**Exercise details**
Copy the listing below verbatim, leaving out the pictures.

====== Provided records

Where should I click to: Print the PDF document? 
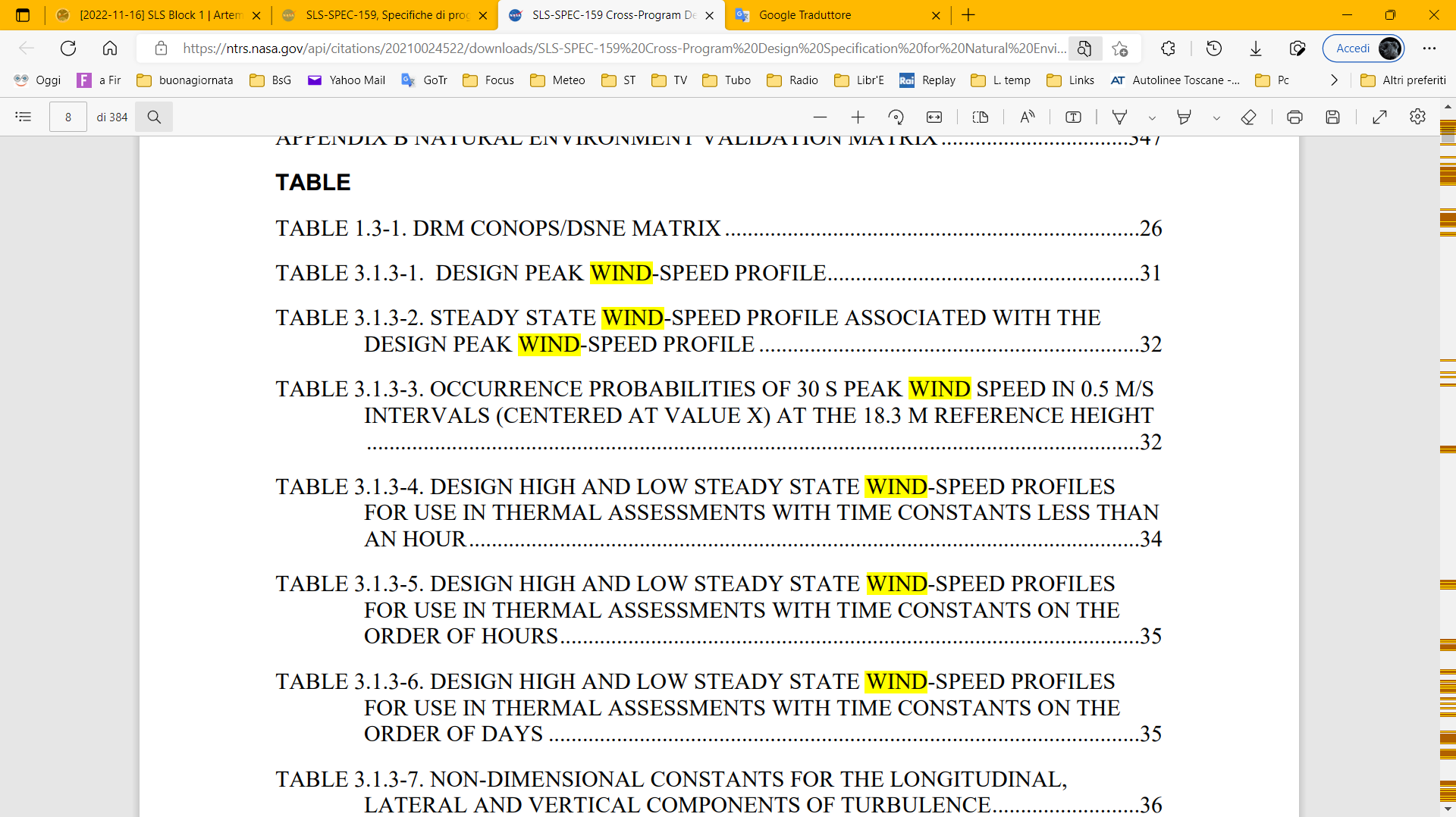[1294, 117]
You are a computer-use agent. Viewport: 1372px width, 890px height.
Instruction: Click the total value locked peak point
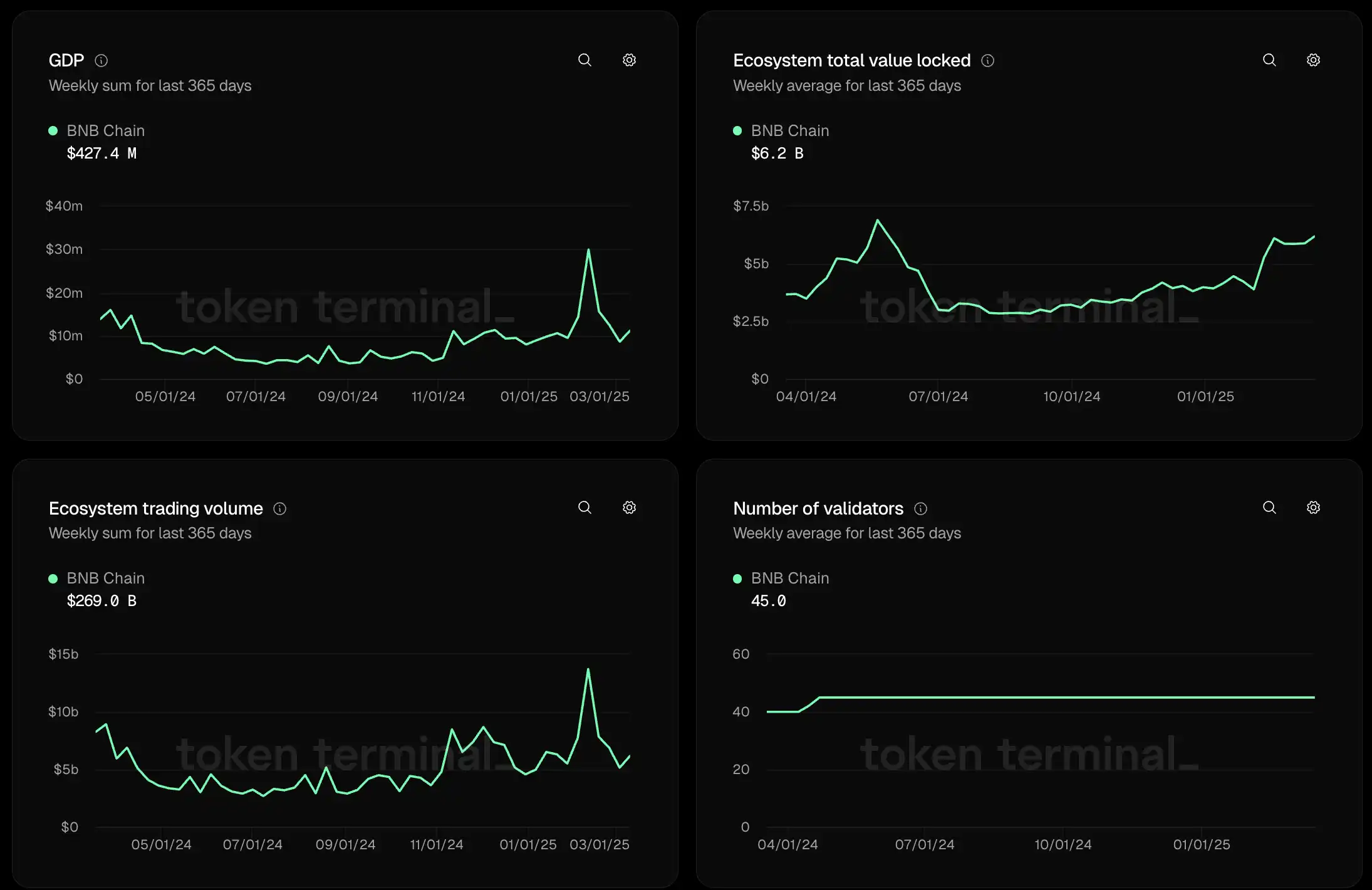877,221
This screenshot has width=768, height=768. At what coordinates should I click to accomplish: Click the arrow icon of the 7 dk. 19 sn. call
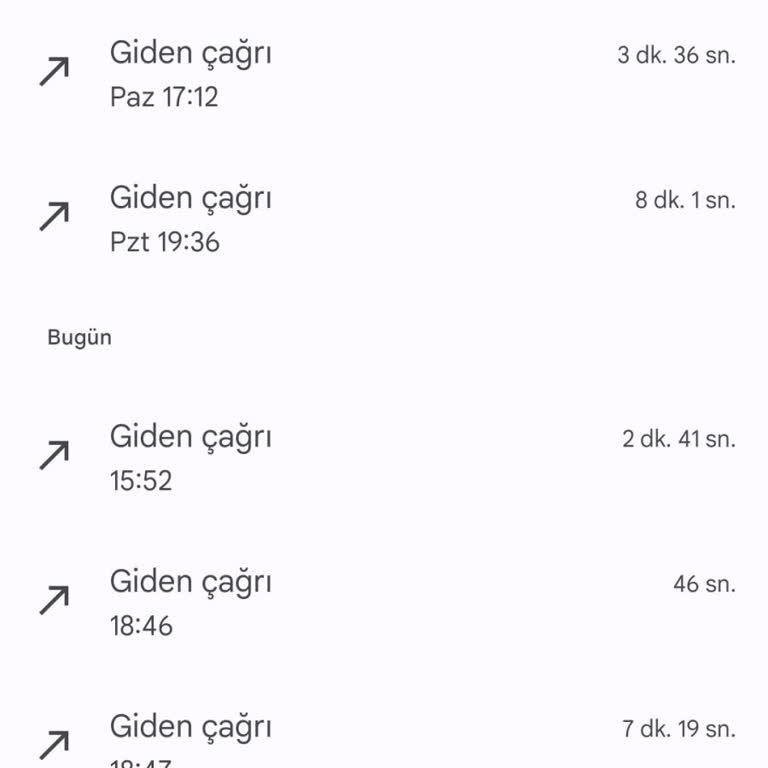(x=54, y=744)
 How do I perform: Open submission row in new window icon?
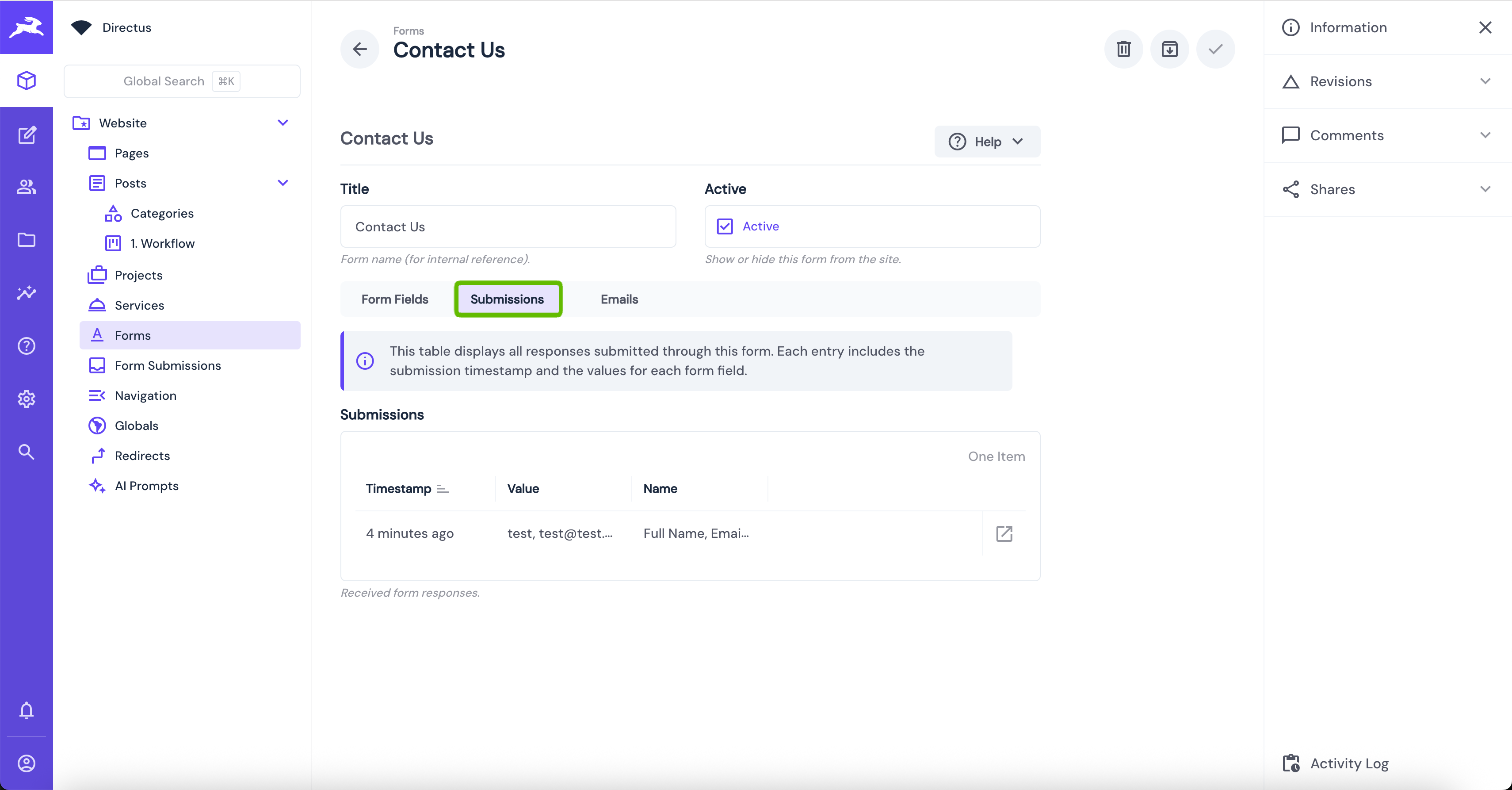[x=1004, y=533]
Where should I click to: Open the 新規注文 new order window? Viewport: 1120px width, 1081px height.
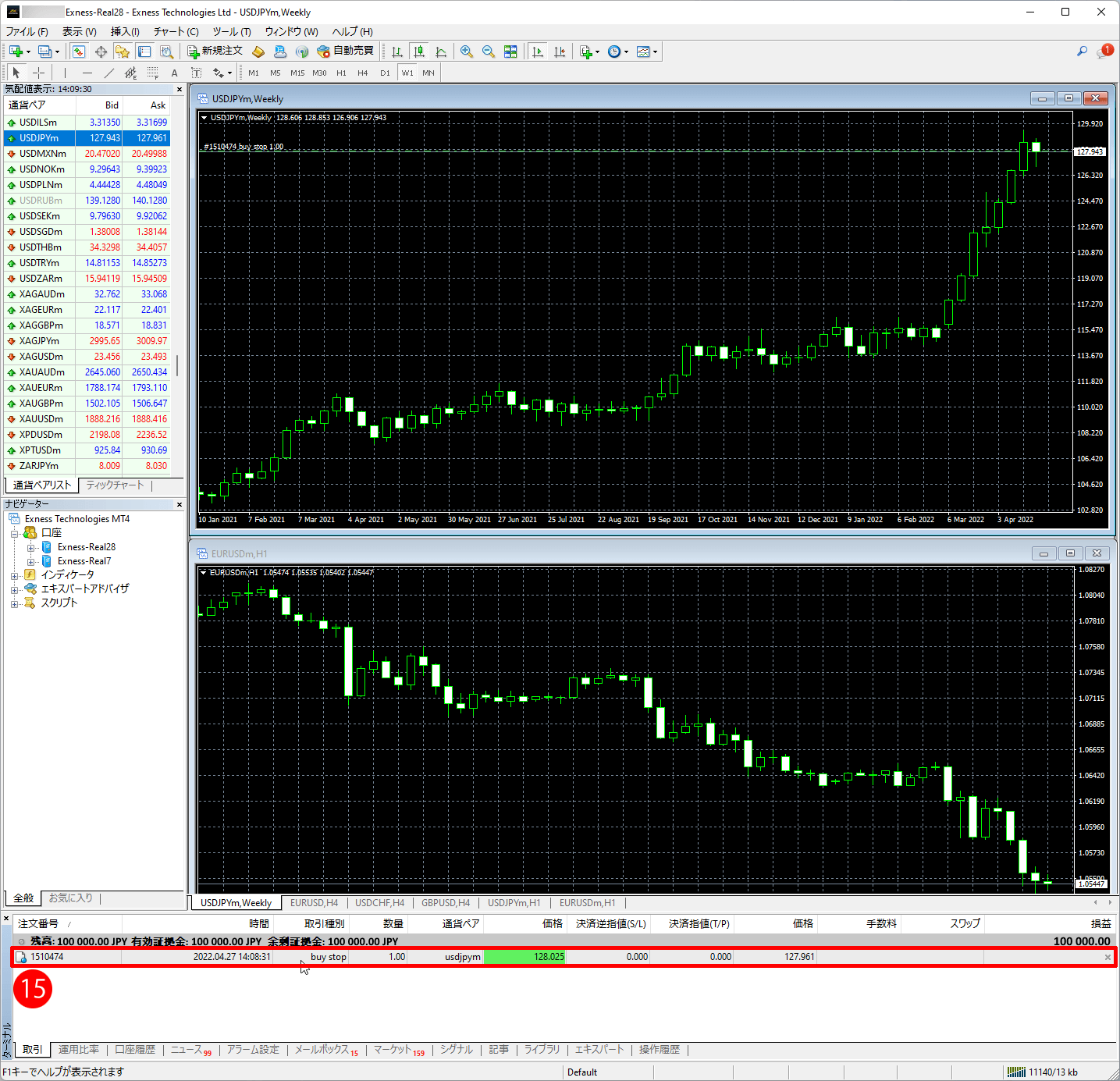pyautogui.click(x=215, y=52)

============

**Final result**
Where should I click to: Print the PDF document? 
[1294, 117]
You are a computer-use agent. Viewport: 1372px width, 890px height.
Instruction: Click the total value locked peak point
877,221
This screenshot has width=768, height=768. At what coordinates should I click to accomplish: Click the arrow icon of the 7 dk. 19 sn. call
(x=54, y=744)
 How do I perform: Open submission row in new window icon?
[x=1004, y=533]
Where should I click to: Open the 新規注文 new order window? Viewport: 1120px width, 1081px height.
pyautogui.click(x=215, y=52)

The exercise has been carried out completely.